Since the lockdown, there has been an increase in the number of people playing online games and different companies are reinventing the wheels with big tech brands like NVIDIA, Google and even Microsoft all joining in to take a bite.
The latter’s own game streaming platform called the Xbox Cloud Gaming and formerly called xCloud (we’ll still call it xCloud for simplicity sake) is how Microsoft is pallning on taking hold of its own share in the market. Given how you can’t buy an Xbox Series X right now (or maybe you can), this is probably the next best thing, but it has some limitations. The good news is that most of those limitations are going away with new features and improvements in the works.
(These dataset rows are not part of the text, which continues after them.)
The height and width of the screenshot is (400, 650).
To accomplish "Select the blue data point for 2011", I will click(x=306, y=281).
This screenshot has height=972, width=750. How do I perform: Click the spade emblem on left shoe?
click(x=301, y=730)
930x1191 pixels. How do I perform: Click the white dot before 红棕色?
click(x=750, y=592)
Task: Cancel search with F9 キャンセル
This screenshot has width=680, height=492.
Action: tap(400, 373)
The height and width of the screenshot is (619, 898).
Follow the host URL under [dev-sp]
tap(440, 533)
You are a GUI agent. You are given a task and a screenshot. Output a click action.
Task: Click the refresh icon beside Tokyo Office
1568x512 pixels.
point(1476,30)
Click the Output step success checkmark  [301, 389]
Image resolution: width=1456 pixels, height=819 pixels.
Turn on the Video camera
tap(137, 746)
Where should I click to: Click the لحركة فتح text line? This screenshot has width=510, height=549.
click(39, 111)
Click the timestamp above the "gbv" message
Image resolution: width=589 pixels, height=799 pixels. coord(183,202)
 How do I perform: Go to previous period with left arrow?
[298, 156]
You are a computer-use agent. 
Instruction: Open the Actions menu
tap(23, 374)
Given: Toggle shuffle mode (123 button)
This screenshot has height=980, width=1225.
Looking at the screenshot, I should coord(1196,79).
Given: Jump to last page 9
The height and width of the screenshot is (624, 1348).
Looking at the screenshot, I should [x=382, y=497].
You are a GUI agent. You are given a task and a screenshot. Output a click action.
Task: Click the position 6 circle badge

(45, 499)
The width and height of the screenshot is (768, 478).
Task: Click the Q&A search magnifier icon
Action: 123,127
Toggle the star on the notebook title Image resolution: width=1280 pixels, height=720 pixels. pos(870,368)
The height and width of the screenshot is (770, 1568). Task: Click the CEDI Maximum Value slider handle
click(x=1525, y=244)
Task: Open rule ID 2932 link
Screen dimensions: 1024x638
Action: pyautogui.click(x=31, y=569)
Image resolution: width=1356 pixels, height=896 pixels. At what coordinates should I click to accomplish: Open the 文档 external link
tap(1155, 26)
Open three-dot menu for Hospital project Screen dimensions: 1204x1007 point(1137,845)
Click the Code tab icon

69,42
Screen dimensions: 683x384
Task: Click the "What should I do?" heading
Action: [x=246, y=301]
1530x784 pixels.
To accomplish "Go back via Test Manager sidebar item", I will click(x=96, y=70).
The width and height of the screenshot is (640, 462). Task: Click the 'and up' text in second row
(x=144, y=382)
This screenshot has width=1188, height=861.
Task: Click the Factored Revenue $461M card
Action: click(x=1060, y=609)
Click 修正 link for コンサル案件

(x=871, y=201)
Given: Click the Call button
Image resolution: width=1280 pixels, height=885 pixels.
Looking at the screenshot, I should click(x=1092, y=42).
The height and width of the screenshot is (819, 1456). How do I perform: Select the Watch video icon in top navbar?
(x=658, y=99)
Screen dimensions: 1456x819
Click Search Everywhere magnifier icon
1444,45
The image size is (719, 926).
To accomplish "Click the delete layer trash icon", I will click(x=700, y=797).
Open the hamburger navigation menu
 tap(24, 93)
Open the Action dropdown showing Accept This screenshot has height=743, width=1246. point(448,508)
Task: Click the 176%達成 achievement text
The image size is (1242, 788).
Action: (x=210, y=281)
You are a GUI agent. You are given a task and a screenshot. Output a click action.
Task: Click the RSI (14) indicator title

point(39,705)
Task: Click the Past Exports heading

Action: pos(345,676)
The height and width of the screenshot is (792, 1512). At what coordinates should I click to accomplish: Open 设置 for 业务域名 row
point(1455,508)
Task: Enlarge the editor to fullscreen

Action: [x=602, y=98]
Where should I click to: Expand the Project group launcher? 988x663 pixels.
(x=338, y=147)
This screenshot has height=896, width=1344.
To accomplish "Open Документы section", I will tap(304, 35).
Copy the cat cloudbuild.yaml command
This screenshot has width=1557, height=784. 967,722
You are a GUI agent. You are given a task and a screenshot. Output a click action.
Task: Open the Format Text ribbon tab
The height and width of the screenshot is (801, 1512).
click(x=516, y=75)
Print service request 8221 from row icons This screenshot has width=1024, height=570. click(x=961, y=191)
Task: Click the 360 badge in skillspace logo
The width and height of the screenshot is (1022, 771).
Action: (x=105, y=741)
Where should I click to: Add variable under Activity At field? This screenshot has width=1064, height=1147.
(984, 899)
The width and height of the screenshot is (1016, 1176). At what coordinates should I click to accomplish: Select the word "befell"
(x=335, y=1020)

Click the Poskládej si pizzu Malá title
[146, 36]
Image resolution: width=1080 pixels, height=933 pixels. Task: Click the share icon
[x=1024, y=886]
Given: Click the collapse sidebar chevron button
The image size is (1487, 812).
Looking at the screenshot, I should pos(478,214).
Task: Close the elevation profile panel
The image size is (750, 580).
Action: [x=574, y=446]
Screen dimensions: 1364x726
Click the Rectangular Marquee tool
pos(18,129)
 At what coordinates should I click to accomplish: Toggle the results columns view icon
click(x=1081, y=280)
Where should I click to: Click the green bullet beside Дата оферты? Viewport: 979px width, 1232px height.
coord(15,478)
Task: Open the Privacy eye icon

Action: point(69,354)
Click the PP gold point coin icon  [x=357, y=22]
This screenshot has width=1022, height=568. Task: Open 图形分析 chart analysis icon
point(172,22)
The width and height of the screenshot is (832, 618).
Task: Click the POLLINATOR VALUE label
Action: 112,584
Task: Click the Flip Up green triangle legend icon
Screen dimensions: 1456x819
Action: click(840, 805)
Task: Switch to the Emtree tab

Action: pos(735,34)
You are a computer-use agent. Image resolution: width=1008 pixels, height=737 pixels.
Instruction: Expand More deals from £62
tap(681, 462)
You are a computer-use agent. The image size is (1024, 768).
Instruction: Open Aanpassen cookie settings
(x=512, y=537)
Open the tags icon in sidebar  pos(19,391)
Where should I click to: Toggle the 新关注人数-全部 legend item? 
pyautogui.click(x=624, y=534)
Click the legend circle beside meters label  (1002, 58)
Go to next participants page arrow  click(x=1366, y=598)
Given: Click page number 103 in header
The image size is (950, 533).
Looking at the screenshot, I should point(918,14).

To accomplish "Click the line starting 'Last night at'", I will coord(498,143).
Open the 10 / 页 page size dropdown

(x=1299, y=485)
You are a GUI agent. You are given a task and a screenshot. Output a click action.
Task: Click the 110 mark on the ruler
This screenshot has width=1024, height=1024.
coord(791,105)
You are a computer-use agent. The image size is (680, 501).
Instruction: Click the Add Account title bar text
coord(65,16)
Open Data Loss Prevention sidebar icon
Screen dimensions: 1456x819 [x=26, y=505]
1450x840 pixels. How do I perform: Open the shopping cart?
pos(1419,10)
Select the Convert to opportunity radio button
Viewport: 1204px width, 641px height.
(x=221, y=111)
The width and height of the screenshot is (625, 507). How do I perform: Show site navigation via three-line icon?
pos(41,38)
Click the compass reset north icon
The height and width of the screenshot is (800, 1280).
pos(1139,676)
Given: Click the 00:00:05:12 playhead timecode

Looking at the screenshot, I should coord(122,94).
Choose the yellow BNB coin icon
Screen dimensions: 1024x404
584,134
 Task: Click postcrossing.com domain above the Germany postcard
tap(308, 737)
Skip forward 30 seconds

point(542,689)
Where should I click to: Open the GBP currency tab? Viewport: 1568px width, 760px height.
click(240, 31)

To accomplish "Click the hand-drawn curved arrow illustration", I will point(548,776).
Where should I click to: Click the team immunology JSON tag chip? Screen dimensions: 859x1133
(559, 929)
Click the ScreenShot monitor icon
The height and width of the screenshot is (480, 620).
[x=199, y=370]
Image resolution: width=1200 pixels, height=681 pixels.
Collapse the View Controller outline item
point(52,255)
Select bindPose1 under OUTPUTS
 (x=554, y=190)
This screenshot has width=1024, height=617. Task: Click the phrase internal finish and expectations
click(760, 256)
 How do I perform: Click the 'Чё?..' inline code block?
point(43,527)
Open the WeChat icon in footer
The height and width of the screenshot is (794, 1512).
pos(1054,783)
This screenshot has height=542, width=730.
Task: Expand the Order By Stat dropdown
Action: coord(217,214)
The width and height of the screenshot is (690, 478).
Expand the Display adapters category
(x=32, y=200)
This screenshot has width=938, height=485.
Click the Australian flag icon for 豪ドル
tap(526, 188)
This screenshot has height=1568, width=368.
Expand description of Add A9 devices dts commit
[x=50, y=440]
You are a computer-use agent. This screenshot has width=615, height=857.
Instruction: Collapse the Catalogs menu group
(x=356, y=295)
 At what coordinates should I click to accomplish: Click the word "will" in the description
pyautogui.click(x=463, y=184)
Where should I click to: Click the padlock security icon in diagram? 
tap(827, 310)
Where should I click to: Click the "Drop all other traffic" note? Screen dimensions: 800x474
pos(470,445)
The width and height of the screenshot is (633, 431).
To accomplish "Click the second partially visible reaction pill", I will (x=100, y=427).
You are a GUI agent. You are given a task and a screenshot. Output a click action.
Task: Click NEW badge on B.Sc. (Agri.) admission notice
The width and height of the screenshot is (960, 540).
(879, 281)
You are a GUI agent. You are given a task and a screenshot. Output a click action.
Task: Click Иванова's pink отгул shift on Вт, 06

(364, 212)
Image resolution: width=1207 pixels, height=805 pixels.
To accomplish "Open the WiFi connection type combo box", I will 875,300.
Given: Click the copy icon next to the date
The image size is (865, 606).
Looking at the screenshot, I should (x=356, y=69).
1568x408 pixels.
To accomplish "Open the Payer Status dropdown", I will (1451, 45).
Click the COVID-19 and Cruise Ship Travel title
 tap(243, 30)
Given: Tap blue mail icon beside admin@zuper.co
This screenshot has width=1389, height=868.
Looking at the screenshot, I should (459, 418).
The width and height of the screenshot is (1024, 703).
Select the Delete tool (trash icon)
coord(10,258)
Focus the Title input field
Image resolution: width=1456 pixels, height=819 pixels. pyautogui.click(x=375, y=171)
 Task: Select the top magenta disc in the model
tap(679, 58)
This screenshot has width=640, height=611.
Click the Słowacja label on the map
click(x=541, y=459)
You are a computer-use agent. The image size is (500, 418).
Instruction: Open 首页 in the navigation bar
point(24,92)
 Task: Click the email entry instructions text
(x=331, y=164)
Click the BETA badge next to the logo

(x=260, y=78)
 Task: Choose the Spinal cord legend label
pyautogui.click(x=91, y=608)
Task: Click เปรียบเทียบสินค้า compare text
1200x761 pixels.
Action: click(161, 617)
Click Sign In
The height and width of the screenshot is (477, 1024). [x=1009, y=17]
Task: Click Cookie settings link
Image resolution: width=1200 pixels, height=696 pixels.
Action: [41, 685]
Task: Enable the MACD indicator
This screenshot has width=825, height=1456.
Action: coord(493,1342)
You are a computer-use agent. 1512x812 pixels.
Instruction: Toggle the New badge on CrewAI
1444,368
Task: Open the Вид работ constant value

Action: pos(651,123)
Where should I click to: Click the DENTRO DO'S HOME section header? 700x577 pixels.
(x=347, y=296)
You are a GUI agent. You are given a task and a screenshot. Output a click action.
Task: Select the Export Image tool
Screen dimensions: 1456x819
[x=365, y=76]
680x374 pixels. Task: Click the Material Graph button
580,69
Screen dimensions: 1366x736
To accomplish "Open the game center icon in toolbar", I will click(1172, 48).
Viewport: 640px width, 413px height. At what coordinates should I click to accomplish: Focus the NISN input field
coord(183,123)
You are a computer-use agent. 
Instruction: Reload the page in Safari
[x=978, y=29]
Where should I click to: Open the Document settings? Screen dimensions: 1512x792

The first of those improvements is the fact that Microsoft is making a Windows app called Xbox Game Streaming. This Windows app not only will allow you to stream your games from the cloud and deliver the xCloud experience to devices and computers running Windows 10, but it will also allow you to stream games from your own consoles as well if you have either an Xbox Series S or an Xbox Series X, although this last feature isn’t yet functional in this (very rough) unreleased version of the app that The Verge got their hands on.
Though the application isn’t something new as it was uncovered back in 2019, Microsoft is still actively working on making it better. The improved xCloud experience will deliver a cross-platform game play to both users of Windows PC while also being compatible with ARM devices meaning that you will be able to play your games on your always-connected laptop or tablet as well. This app will also pack in features such as touch support (which will allow you to play without a controller) and gyro support (although this one seems to be broken too).
Then there is the 1080p streaming support which is an improvement over the current 720P on the xCloud experience but the limitations to the HD resolution support could be for smaller displays and smartphones but majority of these features will be dependent on your network capacity and speed.
Other competitors such as Google Stadia already support 1080p streaming, so Microsoft is playing catch-up in this regard. At the same time, most of Microsoft’s server infrastructure is based on Xbox One architecture, and Microsoft is set to switch over to Xbox Series X architecture over the course of this year, so 1080p streaming might be one of the first results of those changes.